Shetland
- Nickname(s): The Shelties, The Blues
- Association: Shetland Football Association
- Head coach: Neil Fenwick
- Captain: Erik Peterson
- Home stadium: Gilbertson Park, Lerwick, Shetland
| First colours | Second colours |

First international
- Orkney 2–3 Shetland (Kirkwall, Orkney; 7 May 1919)

Biggest win
- Orkney 0–8 Shetland (Kirkwall, Orkney; 30 July 2022)

Biggest defeat
- Orkney 7–1 Shetland (Kirkwall, Orkney; 30 June 1972)

= Shetland football team =

Men's football team representing Shetland, Scotland

The Shetland football team represents the islands of Shetland, Scotland, in association football. It is not a member of FIFA or UEFA and is therefore not eligible to enter the World Cup or the European Championships. The team regularly competes in the Island Games, which it won in 2005, and has a strong rivalry with the representative team of Orkney. This representative team should not be confused with Shetland FC, which was formed as a separate entity to compete during the mainland's winter season cup competitions - despite being separate entities, the teams share management staff and squad of players.

==Venues==
Shetland normally play their home matches at Gilbertson Park (capacity unknown, highest attendance approximately 5,000, sometimes referred to as "the Gibbie") in Lerwick. Some matches, particularly friendlies, are occasionally played elsewhere, often at Seafield (Lerwick) or Harbison Park (Whalsay). They sometimes go on tour to play pre-season friendlies against Highland League clubs in July.

==Competitions==
Beginning in 1929, Shetland played biennial matches against the Faroe Islands. These were initially played for the Adam Shield (donated by a Glasgow shipbuilding firm) and later for the North Atlantic Cup. The logistics of this required a 14-hour trip by boat and a week-long stay for the visiting team.

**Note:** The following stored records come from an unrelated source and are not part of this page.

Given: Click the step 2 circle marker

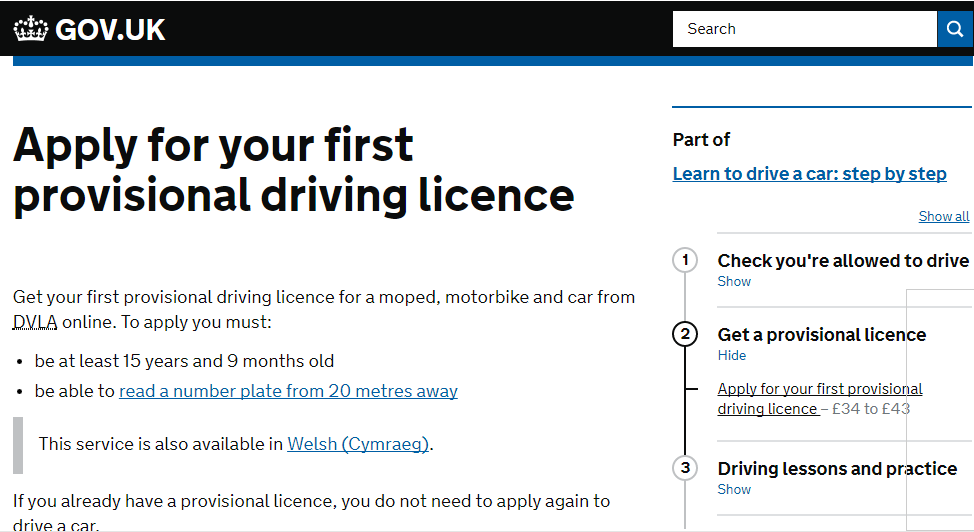Looking at the screenshot, I should [x=685, y=334].
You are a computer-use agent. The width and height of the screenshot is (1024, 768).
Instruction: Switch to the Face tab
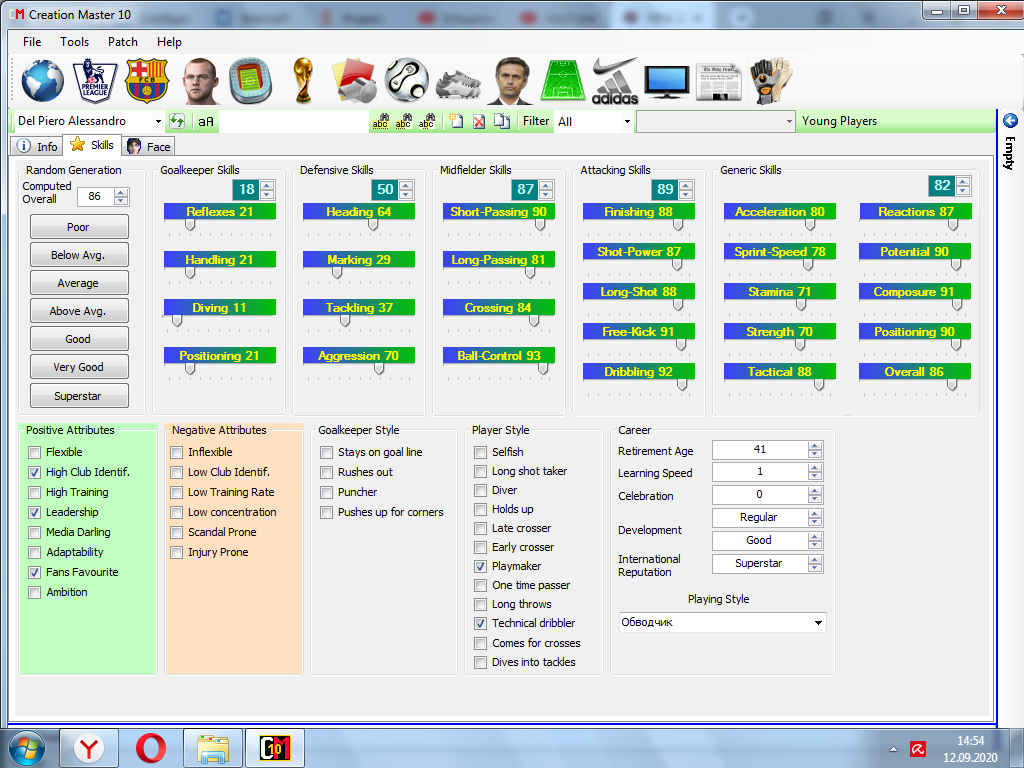point(147,145)
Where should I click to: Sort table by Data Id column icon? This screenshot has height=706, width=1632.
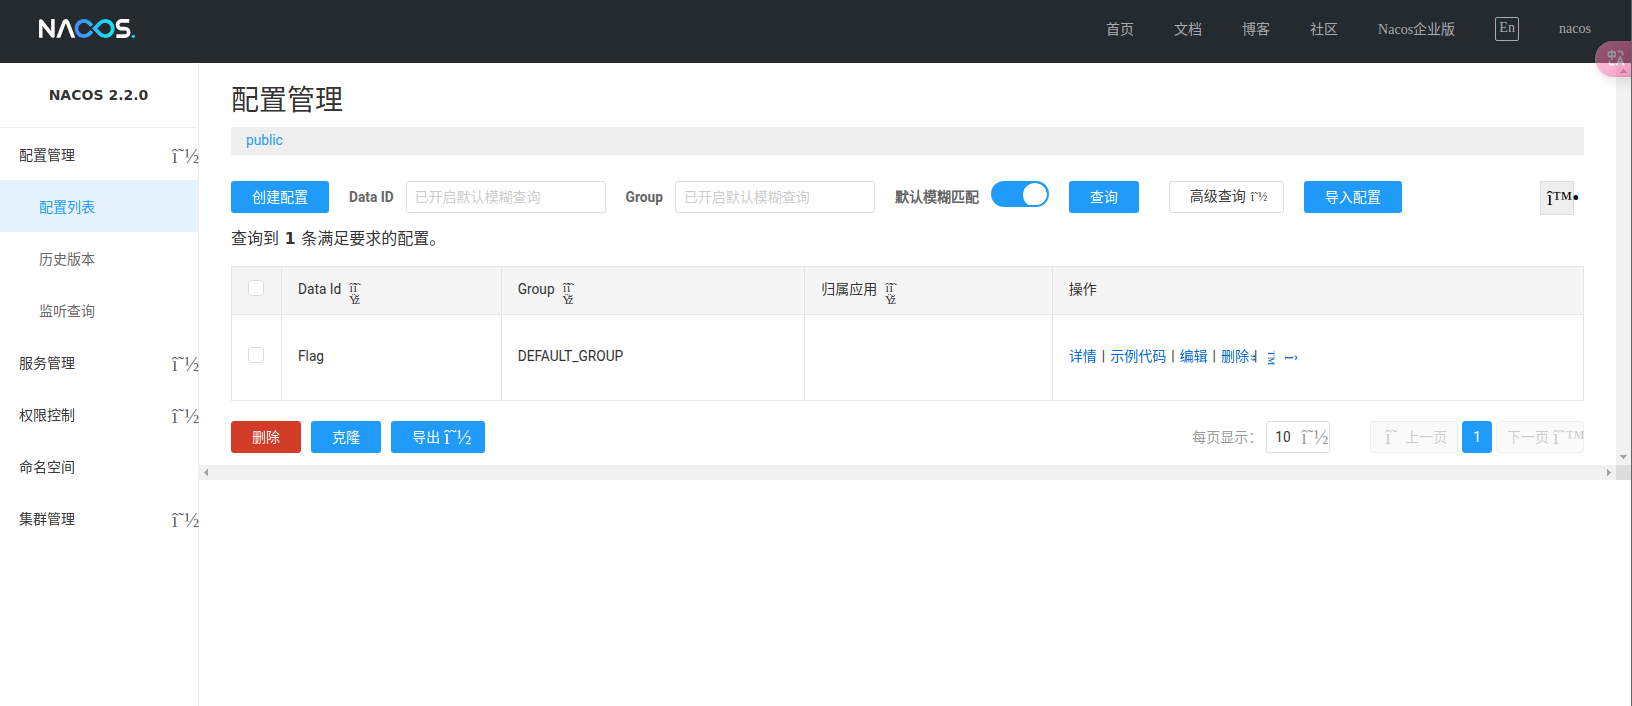[355, 293]
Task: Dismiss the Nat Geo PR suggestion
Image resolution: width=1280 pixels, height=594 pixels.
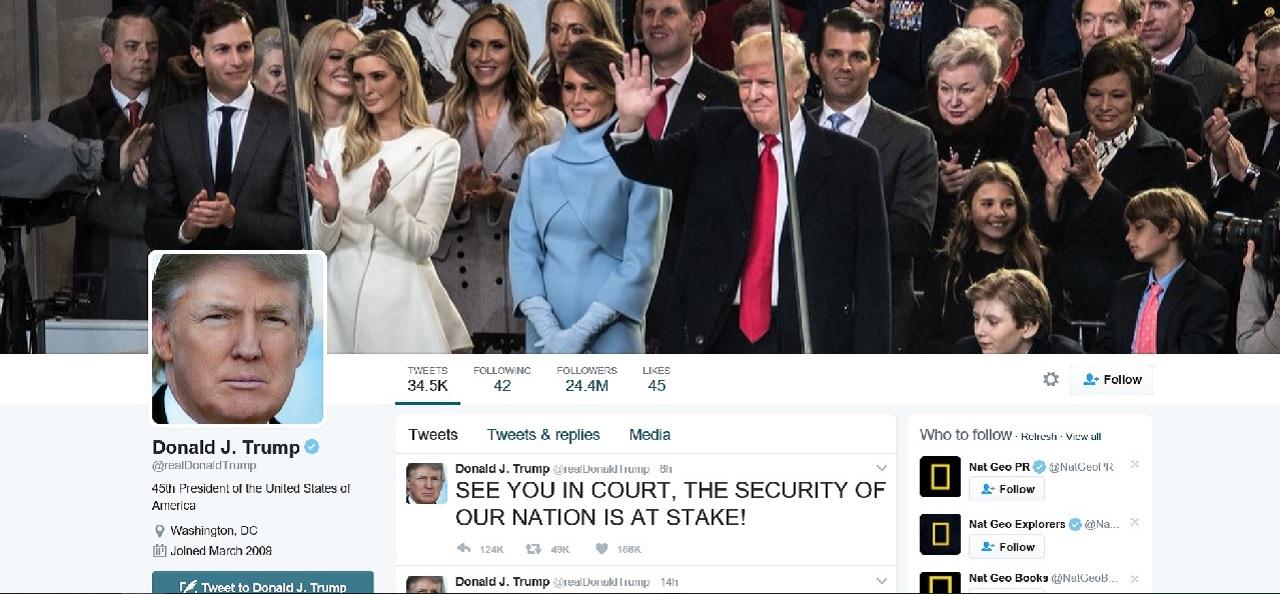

The last such friendly was played in 1990, the same year that the Faroes joined UEFA.

Shetland are neither a national team nor do they participate in league competitions, so they do not have many regular games.

However, more recently, they have entered some of the cup competitions organized by the North Caledonian Football Association.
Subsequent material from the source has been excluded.